Actually, now that I think of it, "the largest number nameable using 1000 symbols in HOL plus a successor symbol" might work, since you can define addition, multiplication, etc. in higher-order logic using only a successor symbol.
Interesting fact: This is a fundamental jump up from first-order logic, which is a fundamental jump up from Busy Beaver, and then once you're there, it's operating at the highest level of abstraction that I know about or have ever heard of. There are things you can do to make that number bigger - picking a different ordinal for the order of logic, recursing over how you get the number of symbols - but they all amount to saying "plus one", and not jumping to a qualitatively different level of abstraction. Once you abstract over second-order logic you are, so far as I know, done.
I don't know what qualifies as a "qualitatively different levels of abstraction", but for all practical purposes, you're never done. Given a formal system for building numbers, you have a sequence B(n) of largest numbers created with n symbols in that formal system. You can always step outside that formal system and make a construction that leaves someone stuck in the formal system in the dust. For example, take B(B(n)). You could then formalize this process of stepping outside of formal systems, only to find yourself in a new formal system. The only limits on how fast you can "go meta" are limits of your mind.

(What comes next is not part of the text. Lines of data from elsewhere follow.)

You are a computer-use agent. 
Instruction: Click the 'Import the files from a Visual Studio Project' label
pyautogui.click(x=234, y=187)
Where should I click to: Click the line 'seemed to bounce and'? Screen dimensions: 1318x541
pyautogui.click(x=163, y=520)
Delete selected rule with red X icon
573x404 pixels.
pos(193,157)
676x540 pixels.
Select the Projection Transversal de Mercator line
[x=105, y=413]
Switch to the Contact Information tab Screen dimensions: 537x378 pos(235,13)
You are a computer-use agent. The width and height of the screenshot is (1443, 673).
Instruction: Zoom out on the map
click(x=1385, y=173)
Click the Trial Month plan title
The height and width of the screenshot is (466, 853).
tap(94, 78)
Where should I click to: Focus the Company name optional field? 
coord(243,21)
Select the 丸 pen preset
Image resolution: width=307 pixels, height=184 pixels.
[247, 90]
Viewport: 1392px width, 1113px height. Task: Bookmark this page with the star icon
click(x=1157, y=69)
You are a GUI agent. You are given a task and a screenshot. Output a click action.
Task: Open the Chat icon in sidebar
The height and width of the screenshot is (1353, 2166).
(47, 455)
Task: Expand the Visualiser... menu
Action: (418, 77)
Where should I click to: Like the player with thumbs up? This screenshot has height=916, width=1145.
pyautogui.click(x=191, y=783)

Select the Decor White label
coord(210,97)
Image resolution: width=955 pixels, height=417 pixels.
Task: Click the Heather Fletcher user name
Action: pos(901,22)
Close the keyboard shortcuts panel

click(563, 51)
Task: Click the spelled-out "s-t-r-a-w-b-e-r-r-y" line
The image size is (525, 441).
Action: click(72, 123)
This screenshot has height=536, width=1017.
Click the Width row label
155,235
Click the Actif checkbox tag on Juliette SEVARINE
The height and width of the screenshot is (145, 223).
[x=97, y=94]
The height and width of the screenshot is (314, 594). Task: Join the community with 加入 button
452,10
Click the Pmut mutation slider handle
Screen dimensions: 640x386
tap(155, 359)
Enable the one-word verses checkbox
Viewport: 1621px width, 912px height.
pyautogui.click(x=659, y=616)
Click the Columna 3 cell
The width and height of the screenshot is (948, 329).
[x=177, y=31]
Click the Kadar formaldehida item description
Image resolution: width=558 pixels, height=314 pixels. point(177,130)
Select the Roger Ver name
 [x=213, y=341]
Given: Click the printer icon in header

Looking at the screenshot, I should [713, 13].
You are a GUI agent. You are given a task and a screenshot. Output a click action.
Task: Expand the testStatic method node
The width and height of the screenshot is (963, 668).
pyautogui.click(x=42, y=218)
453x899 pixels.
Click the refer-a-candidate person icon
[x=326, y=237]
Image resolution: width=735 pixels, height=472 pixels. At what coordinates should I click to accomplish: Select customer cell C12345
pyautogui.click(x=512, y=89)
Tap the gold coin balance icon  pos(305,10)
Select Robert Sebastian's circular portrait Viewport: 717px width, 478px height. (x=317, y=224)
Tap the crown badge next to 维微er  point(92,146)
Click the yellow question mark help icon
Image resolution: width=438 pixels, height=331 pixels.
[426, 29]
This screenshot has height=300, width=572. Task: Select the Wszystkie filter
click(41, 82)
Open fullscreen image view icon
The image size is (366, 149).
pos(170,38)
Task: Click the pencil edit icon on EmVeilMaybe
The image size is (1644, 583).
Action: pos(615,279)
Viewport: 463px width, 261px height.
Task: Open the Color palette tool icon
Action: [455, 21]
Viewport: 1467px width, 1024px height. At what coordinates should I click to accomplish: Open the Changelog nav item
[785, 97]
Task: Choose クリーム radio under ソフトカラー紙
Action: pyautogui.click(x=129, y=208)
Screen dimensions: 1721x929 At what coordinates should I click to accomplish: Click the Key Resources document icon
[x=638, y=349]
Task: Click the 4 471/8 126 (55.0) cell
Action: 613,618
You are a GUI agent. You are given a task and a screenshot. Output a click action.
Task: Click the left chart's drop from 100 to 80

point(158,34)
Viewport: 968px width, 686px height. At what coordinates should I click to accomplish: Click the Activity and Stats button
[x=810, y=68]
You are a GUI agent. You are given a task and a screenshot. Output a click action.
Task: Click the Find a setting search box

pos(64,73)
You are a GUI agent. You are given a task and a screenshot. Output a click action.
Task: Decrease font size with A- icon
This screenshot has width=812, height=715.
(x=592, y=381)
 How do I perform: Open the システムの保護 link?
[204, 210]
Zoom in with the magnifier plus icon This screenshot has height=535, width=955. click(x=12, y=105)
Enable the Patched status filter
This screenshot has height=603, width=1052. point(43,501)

You could always add one to the number, too. Turning B(n) into B(B(n)) is pretty much the same thing, it just takes B(n) and makes it the base function of ordinal recursions you already know how to construct. It doesn't jump outside the system by very much.
Going meta is really hard work. When people think they're "jumping out of the system" over and over again, they're usually actually playing in a pretty small sandbox. If you take someone who's naive about going meta and ask them to construct a large number, they often don't get anywhere close to Ackermann numbers. They think they're being brilliantly creative and recursing at the speed of light, while actually spending huge amounts of complexity to create much smaller numbers than a mathematician could describe in a few lines of code. Similarly, someone could play around all day with grand hierarchies of ordinal halting oracles, or "jump out of the system" for a billion years on end by applying the functions to themselves, and never get anywhere close to the size of the numbers that you could talk about by making the jump to first-order logic.
And after you make the jump to second-order logic, I don't know of any more other jumps like that of comparable size.
My point is that if two mathematicians play this game, there is still lots of room to be clever. Even though both will know the idea of looking at numbers nameable in a some formal logic, the more clever of the two will beat the one with fastest handwriting (I'm assuming hours or days - not seconds - to compete).
(In case it happens to be you and not I who missed something: the said number is formally specified though uncomputable, just as much as saying BusyBeaver(100); it is not paradoxical like using English to talk about English; and it is also vastly larger than anything you can express compactly by talking about Busy Beavers and oracle machines, which was the top level of the original article.)
What surprises me is that hacker news still let these dupes get posted. I was under the impression that a URL once submitted cannot be resubmitted.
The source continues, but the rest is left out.